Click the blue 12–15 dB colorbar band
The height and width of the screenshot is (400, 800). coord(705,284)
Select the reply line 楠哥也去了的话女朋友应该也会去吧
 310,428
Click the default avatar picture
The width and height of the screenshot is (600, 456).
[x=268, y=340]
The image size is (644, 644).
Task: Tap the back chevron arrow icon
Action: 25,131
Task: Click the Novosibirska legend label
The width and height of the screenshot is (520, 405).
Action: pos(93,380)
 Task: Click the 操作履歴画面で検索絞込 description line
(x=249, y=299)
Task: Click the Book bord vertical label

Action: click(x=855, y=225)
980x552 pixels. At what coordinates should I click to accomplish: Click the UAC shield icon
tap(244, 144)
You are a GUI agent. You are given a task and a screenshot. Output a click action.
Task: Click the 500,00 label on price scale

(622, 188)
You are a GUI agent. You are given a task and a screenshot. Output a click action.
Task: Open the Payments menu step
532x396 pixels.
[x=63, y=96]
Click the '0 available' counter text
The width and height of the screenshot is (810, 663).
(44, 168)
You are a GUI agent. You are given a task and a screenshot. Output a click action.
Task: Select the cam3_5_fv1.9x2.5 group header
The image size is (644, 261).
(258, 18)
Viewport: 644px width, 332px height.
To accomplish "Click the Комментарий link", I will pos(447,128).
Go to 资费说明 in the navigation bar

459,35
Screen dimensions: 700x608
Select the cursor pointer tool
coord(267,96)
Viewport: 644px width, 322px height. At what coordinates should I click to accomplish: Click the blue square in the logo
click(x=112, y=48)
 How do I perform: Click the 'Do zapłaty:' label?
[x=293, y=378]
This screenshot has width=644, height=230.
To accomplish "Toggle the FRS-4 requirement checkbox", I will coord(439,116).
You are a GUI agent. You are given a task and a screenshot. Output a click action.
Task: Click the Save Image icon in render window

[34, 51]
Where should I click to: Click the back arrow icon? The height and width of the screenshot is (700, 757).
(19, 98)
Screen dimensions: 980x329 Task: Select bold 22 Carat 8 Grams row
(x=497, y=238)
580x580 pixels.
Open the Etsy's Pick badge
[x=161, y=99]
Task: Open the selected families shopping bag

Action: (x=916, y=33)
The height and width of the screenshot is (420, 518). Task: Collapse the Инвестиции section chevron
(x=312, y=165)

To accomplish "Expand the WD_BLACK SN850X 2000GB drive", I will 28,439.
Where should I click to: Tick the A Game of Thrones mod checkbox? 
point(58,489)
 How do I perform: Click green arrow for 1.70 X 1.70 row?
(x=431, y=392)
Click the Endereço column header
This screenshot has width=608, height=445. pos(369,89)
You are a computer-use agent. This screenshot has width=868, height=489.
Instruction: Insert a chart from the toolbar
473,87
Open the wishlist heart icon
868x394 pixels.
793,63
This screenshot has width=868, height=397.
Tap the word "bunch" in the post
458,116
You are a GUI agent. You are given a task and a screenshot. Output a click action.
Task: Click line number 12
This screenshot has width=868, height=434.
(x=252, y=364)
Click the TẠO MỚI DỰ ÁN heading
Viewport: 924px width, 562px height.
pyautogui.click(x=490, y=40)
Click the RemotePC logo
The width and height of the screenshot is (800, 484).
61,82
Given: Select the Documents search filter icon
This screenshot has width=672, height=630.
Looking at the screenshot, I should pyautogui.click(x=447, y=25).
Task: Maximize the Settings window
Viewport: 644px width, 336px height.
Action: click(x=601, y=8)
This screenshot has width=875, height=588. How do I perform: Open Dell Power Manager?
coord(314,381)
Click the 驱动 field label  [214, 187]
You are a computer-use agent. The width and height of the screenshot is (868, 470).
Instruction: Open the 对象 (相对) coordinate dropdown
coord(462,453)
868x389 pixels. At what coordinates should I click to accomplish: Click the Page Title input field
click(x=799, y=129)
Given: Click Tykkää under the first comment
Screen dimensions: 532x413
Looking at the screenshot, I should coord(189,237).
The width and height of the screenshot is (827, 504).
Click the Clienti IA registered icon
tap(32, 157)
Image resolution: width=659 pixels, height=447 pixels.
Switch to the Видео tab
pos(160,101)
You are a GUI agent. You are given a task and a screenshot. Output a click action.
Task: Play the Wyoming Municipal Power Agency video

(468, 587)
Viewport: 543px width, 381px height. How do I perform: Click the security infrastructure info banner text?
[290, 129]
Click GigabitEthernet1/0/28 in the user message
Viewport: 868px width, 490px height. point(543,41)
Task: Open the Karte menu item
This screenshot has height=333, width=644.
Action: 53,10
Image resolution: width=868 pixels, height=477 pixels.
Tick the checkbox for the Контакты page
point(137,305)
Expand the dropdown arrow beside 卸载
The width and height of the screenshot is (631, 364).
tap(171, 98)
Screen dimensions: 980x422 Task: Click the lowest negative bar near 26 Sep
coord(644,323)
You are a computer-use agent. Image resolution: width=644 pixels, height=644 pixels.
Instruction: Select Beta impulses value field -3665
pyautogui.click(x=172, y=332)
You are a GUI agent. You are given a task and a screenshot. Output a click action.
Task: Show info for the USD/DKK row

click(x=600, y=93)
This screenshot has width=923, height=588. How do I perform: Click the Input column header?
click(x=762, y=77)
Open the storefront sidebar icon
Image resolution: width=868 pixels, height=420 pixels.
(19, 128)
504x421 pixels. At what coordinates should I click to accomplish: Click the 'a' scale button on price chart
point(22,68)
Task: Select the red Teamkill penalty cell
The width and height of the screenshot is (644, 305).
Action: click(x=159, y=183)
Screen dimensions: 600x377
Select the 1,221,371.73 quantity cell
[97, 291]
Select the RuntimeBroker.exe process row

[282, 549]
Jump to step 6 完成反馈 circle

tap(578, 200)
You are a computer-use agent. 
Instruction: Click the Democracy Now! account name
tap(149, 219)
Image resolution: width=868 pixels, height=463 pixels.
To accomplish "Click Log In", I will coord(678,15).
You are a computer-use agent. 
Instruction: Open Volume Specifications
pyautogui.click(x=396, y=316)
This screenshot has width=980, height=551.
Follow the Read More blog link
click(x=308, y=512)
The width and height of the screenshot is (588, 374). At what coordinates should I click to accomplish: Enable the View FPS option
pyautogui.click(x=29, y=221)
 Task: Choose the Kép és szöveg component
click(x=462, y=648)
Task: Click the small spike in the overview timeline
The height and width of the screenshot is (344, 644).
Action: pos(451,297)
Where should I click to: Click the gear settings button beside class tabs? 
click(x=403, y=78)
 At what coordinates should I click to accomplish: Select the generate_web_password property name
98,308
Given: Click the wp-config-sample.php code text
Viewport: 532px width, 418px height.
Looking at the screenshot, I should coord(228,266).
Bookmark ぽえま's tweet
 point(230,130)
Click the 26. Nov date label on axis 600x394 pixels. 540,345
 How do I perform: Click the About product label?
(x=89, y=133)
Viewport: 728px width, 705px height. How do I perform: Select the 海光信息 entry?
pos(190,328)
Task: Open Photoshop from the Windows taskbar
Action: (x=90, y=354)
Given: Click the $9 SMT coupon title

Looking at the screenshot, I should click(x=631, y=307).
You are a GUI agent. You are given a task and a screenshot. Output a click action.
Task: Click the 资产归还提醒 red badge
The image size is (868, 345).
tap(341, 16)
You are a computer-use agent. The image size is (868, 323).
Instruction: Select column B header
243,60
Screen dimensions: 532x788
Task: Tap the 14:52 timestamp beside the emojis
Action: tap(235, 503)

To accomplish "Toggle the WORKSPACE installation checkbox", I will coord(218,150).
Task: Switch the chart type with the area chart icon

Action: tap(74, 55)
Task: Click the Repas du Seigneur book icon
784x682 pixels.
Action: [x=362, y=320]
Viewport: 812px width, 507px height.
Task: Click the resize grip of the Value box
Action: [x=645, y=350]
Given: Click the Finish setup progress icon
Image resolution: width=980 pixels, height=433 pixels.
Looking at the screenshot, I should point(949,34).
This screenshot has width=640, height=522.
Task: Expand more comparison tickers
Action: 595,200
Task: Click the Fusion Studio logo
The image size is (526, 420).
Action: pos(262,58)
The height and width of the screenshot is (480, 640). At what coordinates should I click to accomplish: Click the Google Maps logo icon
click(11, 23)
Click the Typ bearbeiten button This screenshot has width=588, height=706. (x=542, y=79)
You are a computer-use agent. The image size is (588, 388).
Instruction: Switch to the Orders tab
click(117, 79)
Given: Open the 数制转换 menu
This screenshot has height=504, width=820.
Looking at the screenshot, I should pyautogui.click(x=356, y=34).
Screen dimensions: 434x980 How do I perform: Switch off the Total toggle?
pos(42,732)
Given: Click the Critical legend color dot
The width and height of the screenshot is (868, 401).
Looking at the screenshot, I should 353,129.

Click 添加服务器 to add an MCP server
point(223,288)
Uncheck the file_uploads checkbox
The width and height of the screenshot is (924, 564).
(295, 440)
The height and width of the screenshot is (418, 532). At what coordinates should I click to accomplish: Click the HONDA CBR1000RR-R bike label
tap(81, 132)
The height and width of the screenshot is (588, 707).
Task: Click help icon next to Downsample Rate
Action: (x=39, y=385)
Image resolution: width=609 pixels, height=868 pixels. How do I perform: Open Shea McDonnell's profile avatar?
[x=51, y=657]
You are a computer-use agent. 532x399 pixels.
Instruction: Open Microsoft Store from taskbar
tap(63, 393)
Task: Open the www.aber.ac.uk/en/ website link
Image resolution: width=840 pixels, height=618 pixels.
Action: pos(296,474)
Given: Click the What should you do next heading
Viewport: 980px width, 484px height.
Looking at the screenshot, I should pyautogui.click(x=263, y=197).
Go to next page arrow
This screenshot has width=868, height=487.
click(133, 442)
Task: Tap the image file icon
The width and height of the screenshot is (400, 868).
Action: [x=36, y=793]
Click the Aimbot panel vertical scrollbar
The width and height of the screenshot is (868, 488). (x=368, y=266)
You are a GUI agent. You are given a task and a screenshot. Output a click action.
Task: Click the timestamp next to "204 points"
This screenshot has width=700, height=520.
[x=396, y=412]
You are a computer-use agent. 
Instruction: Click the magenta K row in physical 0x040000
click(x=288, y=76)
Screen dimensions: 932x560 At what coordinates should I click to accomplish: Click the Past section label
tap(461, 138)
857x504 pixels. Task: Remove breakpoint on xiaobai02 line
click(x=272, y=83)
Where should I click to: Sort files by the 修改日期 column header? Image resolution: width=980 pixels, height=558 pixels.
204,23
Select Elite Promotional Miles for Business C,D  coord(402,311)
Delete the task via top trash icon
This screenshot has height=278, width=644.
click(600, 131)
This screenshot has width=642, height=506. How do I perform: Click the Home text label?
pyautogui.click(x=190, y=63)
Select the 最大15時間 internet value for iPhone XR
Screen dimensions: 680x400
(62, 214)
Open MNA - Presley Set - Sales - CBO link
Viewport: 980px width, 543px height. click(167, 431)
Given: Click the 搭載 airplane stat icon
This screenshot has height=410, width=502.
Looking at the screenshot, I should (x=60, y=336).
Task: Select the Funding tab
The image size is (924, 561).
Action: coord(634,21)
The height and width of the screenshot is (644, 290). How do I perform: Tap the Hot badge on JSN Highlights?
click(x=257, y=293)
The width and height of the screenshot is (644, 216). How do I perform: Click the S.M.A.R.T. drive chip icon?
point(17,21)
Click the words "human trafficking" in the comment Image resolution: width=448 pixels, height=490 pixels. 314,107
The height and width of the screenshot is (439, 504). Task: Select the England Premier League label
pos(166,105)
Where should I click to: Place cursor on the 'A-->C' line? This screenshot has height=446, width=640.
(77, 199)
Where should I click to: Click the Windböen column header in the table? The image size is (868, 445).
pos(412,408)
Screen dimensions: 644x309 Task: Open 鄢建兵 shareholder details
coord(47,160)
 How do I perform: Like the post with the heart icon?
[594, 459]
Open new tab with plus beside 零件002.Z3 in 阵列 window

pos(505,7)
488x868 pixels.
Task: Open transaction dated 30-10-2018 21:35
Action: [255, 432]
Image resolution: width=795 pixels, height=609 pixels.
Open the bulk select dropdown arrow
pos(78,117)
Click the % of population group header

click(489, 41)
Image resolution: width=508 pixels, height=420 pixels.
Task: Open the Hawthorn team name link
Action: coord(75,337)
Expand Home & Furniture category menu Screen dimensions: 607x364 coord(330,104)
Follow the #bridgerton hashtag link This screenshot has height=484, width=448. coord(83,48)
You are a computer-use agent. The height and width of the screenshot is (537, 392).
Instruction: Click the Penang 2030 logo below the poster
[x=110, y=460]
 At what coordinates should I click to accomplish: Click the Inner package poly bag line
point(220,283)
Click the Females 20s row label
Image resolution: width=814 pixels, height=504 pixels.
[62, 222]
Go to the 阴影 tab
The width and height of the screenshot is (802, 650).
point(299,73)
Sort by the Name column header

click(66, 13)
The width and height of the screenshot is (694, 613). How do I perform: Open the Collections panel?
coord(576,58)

_ _ _ _ _ _ _

> [EXERCISE] Could you restate, word for word, the lines above from the one with "This screenshot has width=644, height=230." to the one with "Given: Select the", both included?

> [SOLUTION FOR THIS EXERCISE]
This screenshot has width=644, height=230.
To accomplish "Toggle the FRS-4 requirement checkbox", I will coord(439,116).
You are a GUI agent. You are given a task and a screenshot. Output a click action.
Task: Click the Save Image icon in render window

[34, 51]
Where should I click to: Click the back arrow icon? The height and width of the screenshot is (700, 757).
(19, 98)
Screen dimensions: 980x329 Task: Select bold 22 Carat 8 Grams row
(x=497, y=238)
580x580 pixels.
Open the Etsy's Pick badge
[x=161, y=99]
Task: Open the selected families shopping bag

Action: (x=916, y=33)
The height and width of the screenshot is (420, 518). Task: Collapse the Инвестиции section chevron
(x=312, y=165)

To accomplish "Expand the WD_BLACK SN850X 2000GB drive", I will 28,439.
Where should I click to: Tick the A Game of Thrones mod checkbox? 
point(58,489)
 How do I perform: Click green arrow for 1.70 X 1.70 row?
(x=431, y=392)
Click the Endereço column header
This screenshot has width=608, height=445. pos(369,89)
You are a computer-use agent. This screenshot has width=868, height=489.
Instruction: Insert a chart from the toolbar
473,87
Open the wishlist heart icon
868x394 pixels.
793,63
This screenshot has width=868, height=397.
Tap the word "bunch" in the post
458,116
You are a GUI agent. You are given a task and a screenshot. Output a click action.
Task: Click line number 12
This screenshot has width=868, height=434.
(x=252, y=364)
Click the TẠO MỚI DỰ ÁN heading
Viewport: 924px width, 562px height.
pyautogui.click(x=490, y=40)
Click the RemotePC logo
The width and height of the screenshot is (800, 484).
61,82
Given: Select the Documents search filter icon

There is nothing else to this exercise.